I don't believe any PHP runtime can ever be the fastest solution for a
problem. The language requires runtime type checks and coercions inside the
operators and builtin functions, both keyed and ordered access to every
collection, ad hoc creation and destruction of variable bindings by name, and
dynamically switching to reference semantics for any existing value. Each of
these imposes a cost on passing arguments and evaluating expressions, and I
didn't find any of them paid off by making code much simpler.

------
rlm
It's Copenhagen, or København, not Kopenhagen :(

------
Asa-Nisse
It would be 1:20 if they wrote it in assembler. I write all my webpages in
Assembler and I eat bits for cereal.

------
DaniFong
Consider Cambridge physicist David MacKay's Without Hot Air, especially the
section "Every Big Helps."

[http://www.inference.phy.cam.ac.uk/withouthotair/c19/page_11...](http://www.inference.phy.cam.ac.uk/withouthotair/c19/page_114.shtml)
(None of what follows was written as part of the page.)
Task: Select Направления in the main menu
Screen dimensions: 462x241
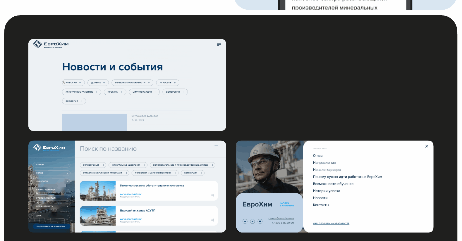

On a related note, I suggest the everyone run Wattzon.org to see where their
carbon footprint comes from. I found that while I was a much lower user on
everything else, heat accounted for 40% of my entire carbon footprint.
Immediately I ran around the house and fixed the duct vents that I could close
before, and now I'll have probably halved that, saving me $15 a month, $180 a
year, and 20% of my carbon footprint.

Seriously! Little fixes can make _huge_ changes.

------
henrikschroder
Why rag on Facebook? Smells like linkbait to me, why not argue the general
case? At least Facebook is _using_ their servers, what about all the unused
servers? Old servers that could be consolidated? Servers running even more
inefficient code than PHP?

------
jrockway
Good point. But I fail to see why C++ is the solution, when there are plenty
of other languages that execute just as efficiently but do not have C++'s
shortcomings. I would pick Haskell, but even good-old-Java will do just as
well as C++ for Facebook's workload.

------
PanMan
If facebook has 30K servers, I highly doubt they have 25K of them being
webserver.. Hyves (a dutch social network) at some point explained about 1 in
4 servers was webserver. The rest was storage, db, caching, proxys, chat,
whatnot.

------
genieyclo
If you're going to follow their line of thinking to its eventual end, then why
not urge Facebook to just write everything in Assembly? :)

------
damienkatz
Coding in PHP make Al Gore cry.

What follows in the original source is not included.